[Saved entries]
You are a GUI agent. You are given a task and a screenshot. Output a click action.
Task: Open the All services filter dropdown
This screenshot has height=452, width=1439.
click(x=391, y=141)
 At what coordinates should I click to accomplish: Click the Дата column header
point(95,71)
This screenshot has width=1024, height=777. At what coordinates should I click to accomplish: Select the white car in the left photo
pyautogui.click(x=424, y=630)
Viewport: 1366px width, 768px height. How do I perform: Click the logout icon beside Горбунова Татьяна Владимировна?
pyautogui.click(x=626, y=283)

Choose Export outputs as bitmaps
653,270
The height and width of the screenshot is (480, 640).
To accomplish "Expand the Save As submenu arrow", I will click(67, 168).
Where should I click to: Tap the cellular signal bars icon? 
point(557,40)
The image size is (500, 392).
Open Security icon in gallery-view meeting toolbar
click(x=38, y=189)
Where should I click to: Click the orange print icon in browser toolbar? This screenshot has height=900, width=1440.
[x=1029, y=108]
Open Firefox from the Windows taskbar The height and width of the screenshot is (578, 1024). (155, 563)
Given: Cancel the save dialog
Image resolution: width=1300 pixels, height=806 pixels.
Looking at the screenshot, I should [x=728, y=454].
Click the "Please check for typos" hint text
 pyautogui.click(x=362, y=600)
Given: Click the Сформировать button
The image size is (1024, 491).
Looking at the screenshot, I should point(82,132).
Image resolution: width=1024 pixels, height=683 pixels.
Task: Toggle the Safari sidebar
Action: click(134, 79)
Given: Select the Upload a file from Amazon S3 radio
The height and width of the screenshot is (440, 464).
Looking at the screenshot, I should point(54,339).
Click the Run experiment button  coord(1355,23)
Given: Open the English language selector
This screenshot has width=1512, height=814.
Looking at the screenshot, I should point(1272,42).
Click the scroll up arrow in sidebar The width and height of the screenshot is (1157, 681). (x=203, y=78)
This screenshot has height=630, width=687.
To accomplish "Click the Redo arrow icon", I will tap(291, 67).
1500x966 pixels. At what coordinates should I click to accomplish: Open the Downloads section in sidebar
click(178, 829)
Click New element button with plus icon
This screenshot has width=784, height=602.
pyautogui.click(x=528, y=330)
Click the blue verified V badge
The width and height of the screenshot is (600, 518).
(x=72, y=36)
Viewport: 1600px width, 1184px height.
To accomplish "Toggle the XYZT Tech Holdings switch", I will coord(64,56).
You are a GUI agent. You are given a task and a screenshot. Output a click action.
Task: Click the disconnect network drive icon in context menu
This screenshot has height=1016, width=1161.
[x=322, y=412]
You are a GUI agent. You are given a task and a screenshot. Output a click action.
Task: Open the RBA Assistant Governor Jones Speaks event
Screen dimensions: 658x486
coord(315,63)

Instructions for the task> Work out how many lines in this data contain "from". Only that number should be given.

Your response> 2